There is a lot of documentation about integers, reals, and other number types, and even arrays, functions and structures, but AFAIK nothing about strings. Would I have to add a new data type to the backend? Is there a way to use built-in data types? Any insight would be appreciated.
What is a string? An array of characters.

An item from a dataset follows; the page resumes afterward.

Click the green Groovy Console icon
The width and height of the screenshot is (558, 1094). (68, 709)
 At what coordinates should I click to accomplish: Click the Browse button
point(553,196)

What is a character? An integer.
So while I'm no LLVM expert by any means, I would guess that if, eg, you wanted to represent some 8-bit character set, you'd use an array of i8 (8-bit integers), or a pointer to i8. And indeed, if we have a simple hello world C program:
#include <stdio.h>
int main() {
puts("Hello, world!");
return 0;
}
And we compile it using llvm-gcc and dump the generated LLVM assembly:
$ llvm-gcc -S -emit-llvm hello.c
$ cat hello.s
; ModuleID = 'hello.c'
target datalayout = "e-p:64:64:64-i1:8:8-i8:8:8-i16:16:16-i32:32:32-i64:64:64-f32:32:32-f64:64:64-v64:64:64-v128:128:128-a0:0:64-s0:64:64-f80:128:128"
target triple = "x86_64-linux-gnu"
#.str = internal constant [14 x i8] c"Hello, world!\00" ; <[14 x i8]*> [#uses=1]
define i32 #main() {
entry:
%retval = alloca i32 ; <i32*> [#uses=2]
%tmp = alloca i32 ; <i32*> [#uses=2]
%"alloca point" = bitcast i32 0 to i32 ; <i32> [#uses=0]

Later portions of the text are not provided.